I admire U2 for doing what they've done, but it's so self-conscious.

John Lennon and David Bowie both plainly once felt there was no limit to

their freedom. Even if on occasion it was the freedom to make fools of

themselves.

''We need another punk-rock revolution. It's time for mannered singing

and wide English vowel sounds again, not wishy-washy Stone Roses stuff.

I feel some Del Amitri death-metal songs are on the cards, in fact.

''You see, some bands whine: 'We want to play Wembley Arena', and then

do the songs to get them there. We do the songs first, and then decide

whether or not to do the animated video and wear make-up. Or in other

words, I've no idea what songs I'm going to write in the future.''

And I'm left to ponder that Justin has already come up with lines as

singular as ''And computer terminals report some gains on the values of

copper and tin/ while American businessmen snap up van Goghs for the

price of a hospital wing.'' So he'll do more, better, differently, on

the Dels' next album (order your copy now). A nation of rocksters waits

expectantly, without irony.

RECORD REVIEWS

Elvis Costello and the Brodsky Quartet, The Juliet Letters (Warners)

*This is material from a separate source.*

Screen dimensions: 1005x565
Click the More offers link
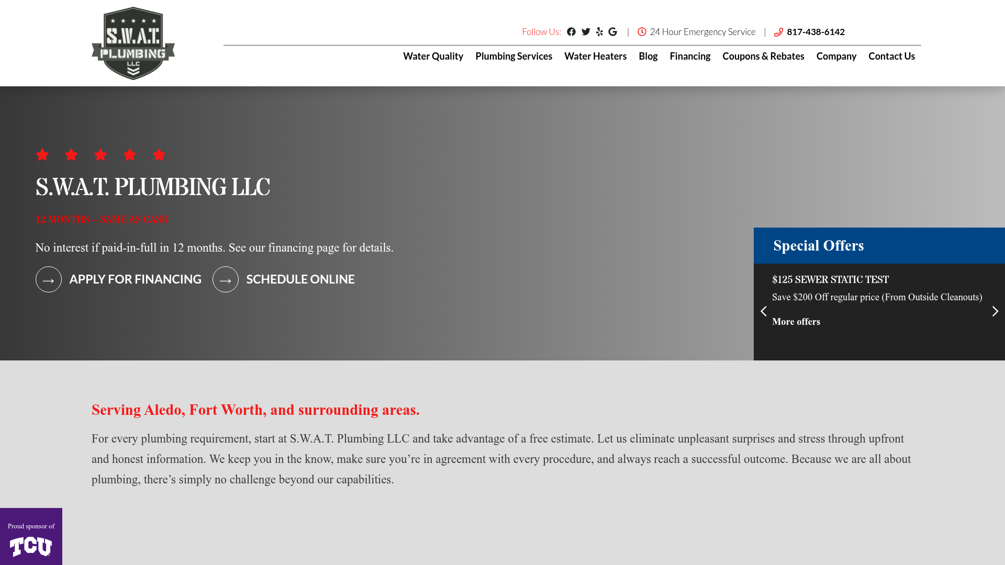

-- after the fuss made by dismayed non-classical scribes and excited

un-rock critics, the whole world knows that this ''song sequence for

string quartet and voice'' is based on a Veronese academic's replies to

letters addressed to a Ms Julia Capulet. Vibed-up rock-totties are

annoyed because they reckon ol' El is seeking

credibility-by-association.

Meanwhile, stringy old classix jossers laud the disc as an attempt to

bring Proper Music to the masses, apparently having confused this Elvis

with that Elvis. Abjuring both camps, all I say is that it's a solid LP,

although what it most brings to mind is what you'd get if Elvis Costello

were to sing with the Brodsky Quartet: in other words, no surprises. In

fact, for a real eye-opener, just you wait till me and Runrig finish

recording The Taggart Missives together.

Apache Indian, No Reservations (Island) -- this is more what you need

if you're after some mind-expanding cross-cultural fertilisation: Apache

Indian is the first dance-hall DJ from outta India (by way of

Birmingham, Inglan, and Kingston, Jamaica). Mix Afro-Caribbean ragga

groovery with lilting Anglo-Asian electro-bhangra and rap pungency.

Add an ironic urge to subvert colonialist stereotyping, as evinced by

the lyrics to Don Raja (''Don Raja a come! Straight from Delhi on magic

carpet! With a million watts of hockey stick!''). Liberally sprinkle

with a new hybrid Punjabi patois. What ya got? A shockingly brilliant

new dancefloor mode.

Digable Planets, Rebirth of Slick (Elektra) -- following in the

whimsical roots-rap footsteps of De La Soul and Arrested Development,

Digable Planets are a propulsive blend of sinuous bass, lazy rhythm, and

cool Blue Note jazz vibing. Their use of extended metaphor -- insects

and space-cowboys loom large in their lyrics -- does not lessen the bite

of their political militancy. Their arguments are sophisticated; their

grasp of musical history acute. The only thing in their disfavour is

that over the next few weeks the metropolitan music press will be loudly

hailing them as modern music's saviours (which almost certainly means

that they aren't).

Neverthless, Rebirth of Slick (Cool Like Dat) is a fine single, and

their debut LP, Reachin' (A New Refutation of Time and Space), should be

an immediate purchase upon its release on February 15.